Michael Kenji Shinoda (/ʃɪˈnoʊdə/, shih-NOH-də; born February 11, 1977) is an American rapper, singer, songwriter, record producer, and graphic designer. He co-founded the rock band Linkin Park in 1996 as the band's co-lead vocalist, as well as rhythm guitarist, keyboardist, primary songwriter and producer. He also created the hip-hop-driven side project, Fort Minor, in 2004. He has also served as a producer for tracks and albums by artists such as Lupe Fiasco, Styles of Beyond, and the X-Ecutioners.

Shinoda is also the co-founder of Machine Shop Records, a California-based record label. Outside of music, Shinoda is an artist and graphic designer. He has painted several pieces of artwork, some of which have been featured in the Japanese American National Museum. In 2018, Shinoda released his debut solo album Post Traumatic, which consists of 18 songs about his feelings following the death of Chester Bennington, his Linkin Park bandmate.

==Early life==
Michael Kenji Shinoda (篠田 賢治) was born on February 11, 1977, in the Panorama City neighborhood of Los Angeles, California to Muto and Donna Shinoda. He was raised in Agoura Hills. His father is Japanese-American. He has a younger brother named Jason, and he was raised as a liberal Protestant. Shinoda's mother encouraged him to take classical piano lessons when he was six. By 13, he expressed the desire to move toward playing jazz, blues, and hip-hop. He later added the guitar and rap-style vocals to his repertoire during his middle school and high school years.

Shinoda attended Agoura High School with future Linkin Park bandmates Brad Delson and Rob Bourdon. The three formed the band Xero and began to make a more serious attempt to pursue a career in the music industry. After graduating high school, Shinoda enrolled in the Art Center College of Design of Pasadena to study graphic design and illustration. He attended classes with DJ and turntablist Joe Hahn. While studying at the Art Center College of Design, he experienced a form of identity crisis. Years later, he told an interviewer:

I think it was probably in college that I realized that there was a difference between Japanese and Japanese-American. That's important to realize. It's not the same thing and then eventually with Linkin Park, I toured in Japan. I've been there now I think four times. I remember the first time I went, how familiar it seemed, just getting out of the plane, it smelled like my aunt's house, in the airport, it smelled like Japan. I don't know if anybody else even noticed it but I walked out of the plane and thought this is definitely familiar to me, didn't even see anything yet. And then going to Tokyo, Osaka, Kyoto, Nagoya, you just recognize things about the way people act, the small things that people do such as how you'll grab a piece of paper. There are things that are more obvious like taking somebody's business card with two hands. You don't do that in the States. When I saw somebody do that I went, "Oh yeah, my uncle always does that," you know. There are little things that culturally come from Japan but they also exist in Japanese American culture and it made me feel like the connection was there and I kind of hadn't realized how much of it was there.
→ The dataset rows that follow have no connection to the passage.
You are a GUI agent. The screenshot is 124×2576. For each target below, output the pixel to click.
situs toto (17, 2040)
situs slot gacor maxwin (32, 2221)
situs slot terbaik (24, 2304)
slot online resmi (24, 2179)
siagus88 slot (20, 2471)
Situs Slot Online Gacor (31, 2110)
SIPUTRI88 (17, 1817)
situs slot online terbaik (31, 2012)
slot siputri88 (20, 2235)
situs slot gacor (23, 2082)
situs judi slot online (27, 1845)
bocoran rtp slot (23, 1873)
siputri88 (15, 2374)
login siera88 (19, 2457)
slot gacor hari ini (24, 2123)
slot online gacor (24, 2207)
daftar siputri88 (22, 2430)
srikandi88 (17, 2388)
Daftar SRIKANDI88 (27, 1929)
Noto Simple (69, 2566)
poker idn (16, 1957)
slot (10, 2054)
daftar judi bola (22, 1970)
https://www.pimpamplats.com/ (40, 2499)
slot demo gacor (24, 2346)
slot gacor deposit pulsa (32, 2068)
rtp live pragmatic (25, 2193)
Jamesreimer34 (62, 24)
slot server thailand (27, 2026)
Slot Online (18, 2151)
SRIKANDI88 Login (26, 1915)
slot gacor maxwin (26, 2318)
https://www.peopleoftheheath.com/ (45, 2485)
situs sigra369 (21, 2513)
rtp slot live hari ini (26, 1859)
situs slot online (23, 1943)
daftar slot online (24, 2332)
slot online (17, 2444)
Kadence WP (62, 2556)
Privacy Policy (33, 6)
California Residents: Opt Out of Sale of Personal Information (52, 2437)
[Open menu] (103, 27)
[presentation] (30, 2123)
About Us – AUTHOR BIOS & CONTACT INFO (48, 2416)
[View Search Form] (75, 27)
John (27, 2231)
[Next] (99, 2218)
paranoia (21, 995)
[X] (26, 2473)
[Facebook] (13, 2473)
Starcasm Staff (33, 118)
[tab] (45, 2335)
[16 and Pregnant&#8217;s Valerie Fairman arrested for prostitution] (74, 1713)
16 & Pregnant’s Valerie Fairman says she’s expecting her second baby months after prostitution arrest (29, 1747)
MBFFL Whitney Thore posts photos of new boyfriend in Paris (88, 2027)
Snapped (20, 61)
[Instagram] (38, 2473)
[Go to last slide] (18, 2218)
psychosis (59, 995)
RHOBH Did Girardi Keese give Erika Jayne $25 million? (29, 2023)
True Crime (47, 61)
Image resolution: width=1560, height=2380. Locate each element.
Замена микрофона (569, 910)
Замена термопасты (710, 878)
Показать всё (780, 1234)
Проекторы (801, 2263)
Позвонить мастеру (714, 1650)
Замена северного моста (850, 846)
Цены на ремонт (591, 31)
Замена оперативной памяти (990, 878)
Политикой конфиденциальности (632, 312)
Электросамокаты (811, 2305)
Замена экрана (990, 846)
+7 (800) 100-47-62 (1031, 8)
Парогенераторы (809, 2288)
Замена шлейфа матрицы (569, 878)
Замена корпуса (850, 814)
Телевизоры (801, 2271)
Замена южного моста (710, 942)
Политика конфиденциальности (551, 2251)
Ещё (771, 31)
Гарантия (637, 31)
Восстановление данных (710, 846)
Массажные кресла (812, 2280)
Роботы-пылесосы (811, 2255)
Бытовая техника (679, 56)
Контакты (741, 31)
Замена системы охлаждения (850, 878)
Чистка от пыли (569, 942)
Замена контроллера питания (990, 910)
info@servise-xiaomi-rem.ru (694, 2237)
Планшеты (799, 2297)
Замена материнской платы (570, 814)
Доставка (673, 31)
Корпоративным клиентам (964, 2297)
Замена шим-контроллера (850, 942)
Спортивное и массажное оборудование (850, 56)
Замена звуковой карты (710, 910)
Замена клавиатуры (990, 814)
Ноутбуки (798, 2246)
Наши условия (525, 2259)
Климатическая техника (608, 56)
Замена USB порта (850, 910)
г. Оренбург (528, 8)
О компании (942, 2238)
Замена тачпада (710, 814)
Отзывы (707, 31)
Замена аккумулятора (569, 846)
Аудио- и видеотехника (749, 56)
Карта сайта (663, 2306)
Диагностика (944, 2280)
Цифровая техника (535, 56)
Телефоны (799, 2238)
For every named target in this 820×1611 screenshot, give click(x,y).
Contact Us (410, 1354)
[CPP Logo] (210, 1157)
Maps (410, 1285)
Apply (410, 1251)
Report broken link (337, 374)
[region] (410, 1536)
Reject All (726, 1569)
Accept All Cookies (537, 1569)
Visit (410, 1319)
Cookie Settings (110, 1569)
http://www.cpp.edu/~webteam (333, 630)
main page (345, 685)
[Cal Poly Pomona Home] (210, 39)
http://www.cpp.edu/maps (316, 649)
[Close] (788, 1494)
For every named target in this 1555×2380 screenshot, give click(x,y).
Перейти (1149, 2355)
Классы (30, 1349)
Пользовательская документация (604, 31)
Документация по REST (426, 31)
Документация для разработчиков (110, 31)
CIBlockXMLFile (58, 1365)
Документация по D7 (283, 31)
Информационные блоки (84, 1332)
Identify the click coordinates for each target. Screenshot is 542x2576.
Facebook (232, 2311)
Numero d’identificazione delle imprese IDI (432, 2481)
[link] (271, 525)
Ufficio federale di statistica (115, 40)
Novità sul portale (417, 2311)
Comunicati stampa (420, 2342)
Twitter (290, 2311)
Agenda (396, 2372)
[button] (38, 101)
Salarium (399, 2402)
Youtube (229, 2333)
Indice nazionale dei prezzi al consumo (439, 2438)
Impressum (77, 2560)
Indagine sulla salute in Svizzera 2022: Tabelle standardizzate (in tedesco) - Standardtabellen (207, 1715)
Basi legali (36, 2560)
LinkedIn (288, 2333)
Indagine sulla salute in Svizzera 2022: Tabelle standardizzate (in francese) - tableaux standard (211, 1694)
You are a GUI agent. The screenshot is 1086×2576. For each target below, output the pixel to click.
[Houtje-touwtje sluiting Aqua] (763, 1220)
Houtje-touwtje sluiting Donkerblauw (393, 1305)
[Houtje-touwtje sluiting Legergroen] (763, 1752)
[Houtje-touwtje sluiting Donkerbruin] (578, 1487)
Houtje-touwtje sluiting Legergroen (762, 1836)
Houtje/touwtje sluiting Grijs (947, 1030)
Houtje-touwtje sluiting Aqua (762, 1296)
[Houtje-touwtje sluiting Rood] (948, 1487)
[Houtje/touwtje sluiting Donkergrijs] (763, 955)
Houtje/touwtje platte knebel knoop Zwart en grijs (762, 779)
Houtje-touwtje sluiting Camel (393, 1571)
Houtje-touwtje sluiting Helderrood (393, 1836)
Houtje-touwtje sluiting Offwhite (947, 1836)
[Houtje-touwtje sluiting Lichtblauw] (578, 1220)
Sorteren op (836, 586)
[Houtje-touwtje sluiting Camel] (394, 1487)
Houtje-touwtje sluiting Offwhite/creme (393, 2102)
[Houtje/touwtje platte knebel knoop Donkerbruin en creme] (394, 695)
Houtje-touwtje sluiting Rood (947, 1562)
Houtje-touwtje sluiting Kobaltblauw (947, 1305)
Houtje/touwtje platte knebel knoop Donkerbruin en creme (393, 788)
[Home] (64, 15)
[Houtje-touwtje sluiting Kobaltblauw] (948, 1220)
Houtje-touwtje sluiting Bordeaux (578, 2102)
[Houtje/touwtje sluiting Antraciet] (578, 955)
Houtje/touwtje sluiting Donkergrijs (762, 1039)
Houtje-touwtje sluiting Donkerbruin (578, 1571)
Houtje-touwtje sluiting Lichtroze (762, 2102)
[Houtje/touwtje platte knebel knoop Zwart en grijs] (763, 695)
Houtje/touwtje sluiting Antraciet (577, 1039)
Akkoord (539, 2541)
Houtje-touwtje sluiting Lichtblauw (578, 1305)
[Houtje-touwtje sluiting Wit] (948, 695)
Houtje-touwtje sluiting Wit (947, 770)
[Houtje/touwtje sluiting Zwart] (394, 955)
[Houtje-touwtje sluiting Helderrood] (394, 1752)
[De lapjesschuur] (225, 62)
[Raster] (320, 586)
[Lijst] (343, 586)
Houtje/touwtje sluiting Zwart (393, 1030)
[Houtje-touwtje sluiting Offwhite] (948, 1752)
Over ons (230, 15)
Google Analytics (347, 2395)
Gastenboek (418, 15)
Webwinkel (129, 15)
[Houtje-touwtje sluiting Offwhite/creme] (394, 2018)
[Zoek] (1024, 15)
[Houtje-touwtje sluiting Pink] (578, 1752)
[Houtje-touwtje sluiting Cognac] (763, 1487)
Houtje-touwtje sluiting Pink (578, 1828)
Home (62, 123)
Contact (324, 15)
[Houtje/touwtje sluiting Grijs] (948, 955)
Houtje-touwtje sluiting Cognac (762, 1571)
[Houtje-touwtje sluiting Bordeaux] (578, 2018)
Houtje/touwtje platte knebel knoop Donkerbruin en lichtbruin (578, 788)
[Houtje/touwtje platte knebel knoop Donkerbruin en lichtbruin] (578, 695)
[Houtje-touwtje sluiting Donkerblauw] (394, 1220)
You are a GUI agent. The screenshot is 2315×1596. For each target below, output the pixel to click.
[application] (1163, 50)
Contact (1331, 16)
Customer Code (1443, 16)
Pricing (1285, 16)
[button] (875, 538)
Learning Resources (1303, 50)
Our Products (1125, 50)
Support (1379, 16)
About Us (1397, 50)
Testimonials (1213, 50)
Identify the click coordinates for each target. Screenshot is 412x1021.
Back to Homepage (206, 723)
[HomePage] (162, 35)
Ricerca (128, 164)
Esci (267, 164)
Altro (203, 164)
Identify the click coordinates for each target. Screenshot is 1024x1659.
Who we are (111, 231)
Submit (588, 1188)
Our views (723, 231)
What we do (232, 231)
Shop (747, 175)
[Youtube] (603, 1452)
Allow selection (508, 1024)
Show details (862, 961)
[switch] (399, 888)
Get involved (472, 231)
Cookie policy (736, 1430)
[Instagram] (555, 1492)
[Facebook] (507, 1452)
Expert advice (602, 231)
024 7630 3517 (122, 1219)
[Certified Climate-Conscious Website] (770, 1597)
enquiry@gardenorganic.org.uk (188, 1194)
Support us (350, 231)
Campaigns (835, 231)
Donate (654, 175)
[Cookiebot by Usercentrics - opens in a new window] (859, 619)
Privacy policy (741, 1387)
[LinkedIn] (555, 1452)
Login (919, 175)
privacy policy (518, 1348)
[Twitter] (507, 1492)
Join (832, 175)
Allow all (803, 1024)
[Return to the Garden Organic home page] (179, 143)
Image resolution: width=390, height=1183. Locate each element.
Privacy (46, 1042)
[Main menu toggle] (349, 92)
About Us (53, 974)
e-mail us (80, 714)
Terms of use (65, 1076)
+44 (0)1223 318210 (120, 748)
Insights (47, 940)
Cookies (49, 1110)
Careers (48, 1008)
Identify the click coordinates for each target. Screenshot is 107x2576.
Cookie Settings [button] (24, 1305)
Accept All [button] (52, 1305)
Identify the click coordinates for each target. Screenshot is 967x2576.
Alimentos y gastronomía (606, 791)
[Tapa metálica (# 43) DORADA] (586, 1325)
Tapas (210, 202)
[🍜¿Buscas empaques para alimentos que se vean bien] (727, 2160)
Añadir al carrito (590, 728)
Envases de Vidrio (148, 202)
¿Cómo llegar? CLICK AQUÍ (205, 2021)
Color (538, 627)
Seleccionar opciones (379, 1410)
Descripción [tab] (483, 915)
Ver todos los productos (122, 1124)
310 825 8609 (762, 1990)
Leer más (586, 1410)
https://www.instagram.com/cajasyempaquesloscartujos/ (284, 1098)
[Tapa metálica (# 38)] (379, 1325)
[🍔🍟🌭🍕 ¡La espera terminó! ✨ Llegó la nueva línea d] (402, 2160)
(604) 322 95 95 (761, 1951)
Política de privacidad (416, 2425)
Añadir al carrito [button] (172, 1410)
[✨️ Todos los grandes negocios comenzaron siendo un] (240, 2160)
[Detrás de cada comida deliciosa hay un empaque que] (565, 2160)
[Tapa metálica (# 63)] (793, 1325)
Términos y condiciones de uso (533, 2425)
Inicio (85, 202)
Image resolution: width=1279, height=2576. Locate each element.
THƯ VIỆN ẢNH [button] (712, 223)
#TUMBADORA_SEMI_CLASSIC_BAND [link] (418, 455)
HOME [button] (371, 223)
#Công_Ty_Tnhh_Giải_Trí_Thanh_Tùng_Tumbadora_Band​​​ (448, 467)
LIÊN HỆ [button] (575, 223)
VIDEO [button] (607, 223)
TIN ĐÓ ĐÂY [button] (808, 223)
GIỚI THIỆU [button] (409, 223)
Shinoda graduated in 1998 with a Bachelor of Arts in Illustration and obtained a job as a graphic designer.

==Career==
===Linkin Park===

Shinoda founded Linkin Park with Rob Bourdon and Brad Delson in 1996. They eventually brought in turntablist Joe Hahn, bassist Dave Farrell, and vocalist Mark Wakefield. The earliest incarnation of the band was called Xero. The band was limited in resources and originally produced and recorded music in Shinoda's bedroom, which resulted in the release of a four-track demo tape, entitled Xero, in 1997. When the band was unable to find a record deal, Wakefield and Farrell left the band to pursue other musical interests, though Farrell's departure turned out to be temporary. The band later recruited Chester Bennington and successfully landed a record deal with Warner Bros Records. Linkin Park's first studio album, Hybrid Theory went on to become a breakthrough success and helped the band attain international success.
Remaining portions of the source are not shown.